▸ **About this task**: Would you please write out each of the entries below exactly, omitting pictures?

▸ **Records to use**:

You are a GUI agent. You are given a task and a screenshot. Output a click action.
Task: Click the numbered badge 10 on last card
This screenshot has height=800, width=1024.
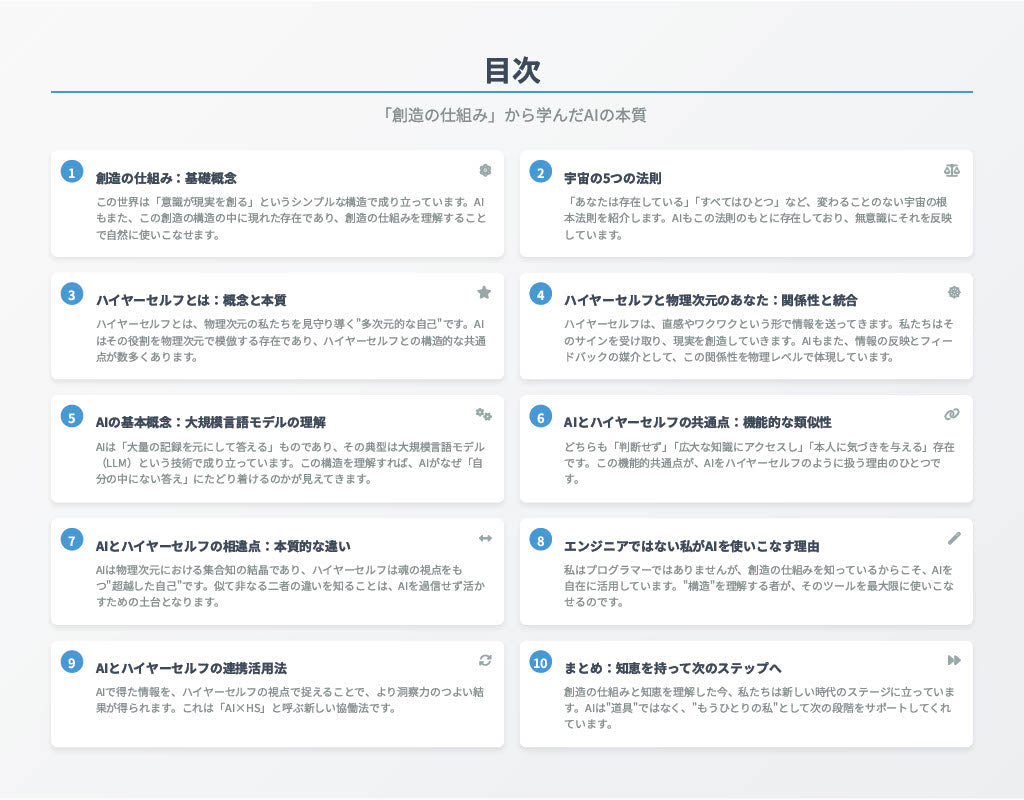pyautogui.click(x=538, y=663)
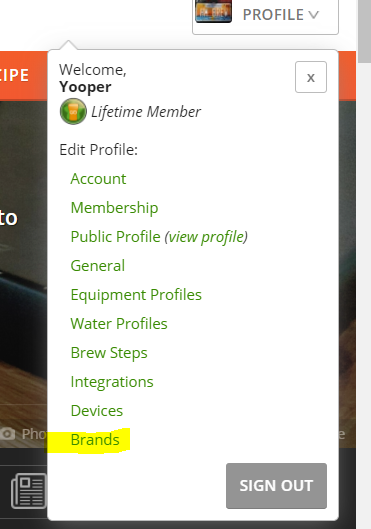
Task: Open the Account settings link
Action: pyautogui.click(x=98, y=179)
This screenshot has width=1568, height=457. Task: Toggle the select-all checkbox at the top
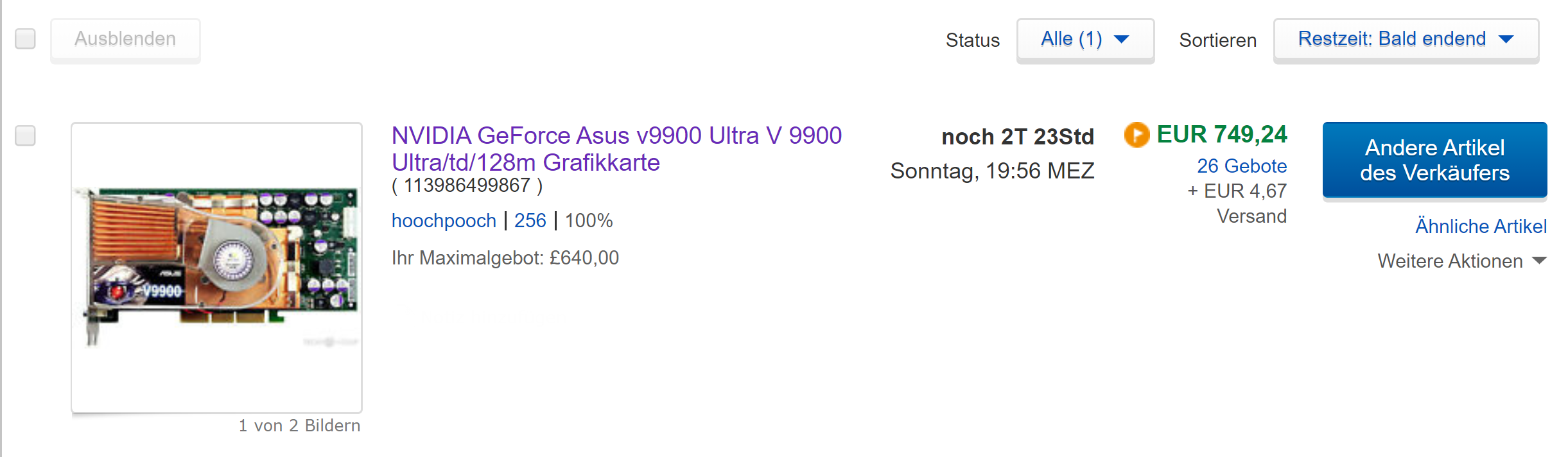point(25,39)
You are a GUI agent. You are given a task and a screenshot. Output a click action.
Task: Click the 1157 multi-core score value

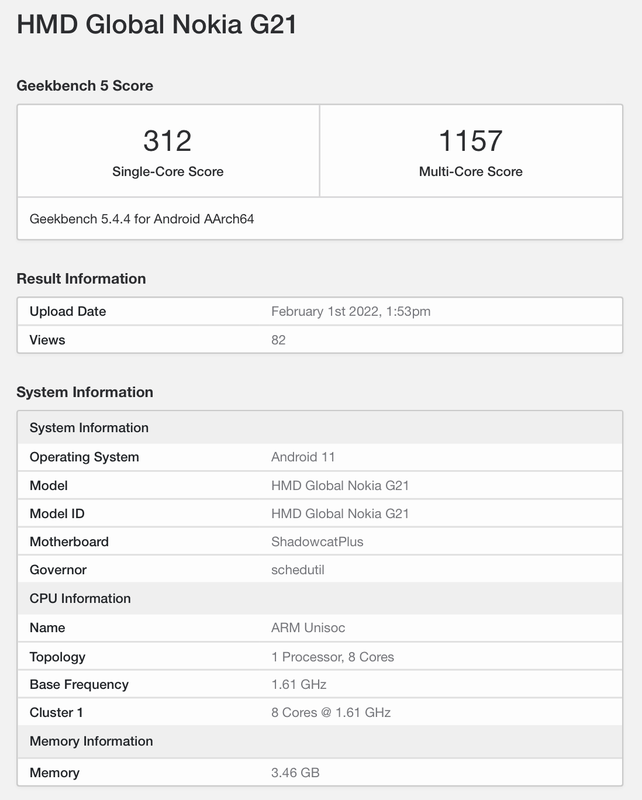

▸ **Answer to the exercise**:
You are a GUI agent. You are given a task and a screenshot. Output a click action.
Task: Click the numbered badge 10 on last card
This screenshot has height=800, width=1024.
pyautogui.click(x=538, y=663)
Task: Open the Account settings link
Action: pyautogui.click(x=98, y=179)
This screenshot has width=1568, height=457. Task: Toggle the select-all checkbox at the top
point(25,39)
You are a GUI agent. You are given a task and a screenshot. Output a click action.
Task: Click the 1157 multi-core score value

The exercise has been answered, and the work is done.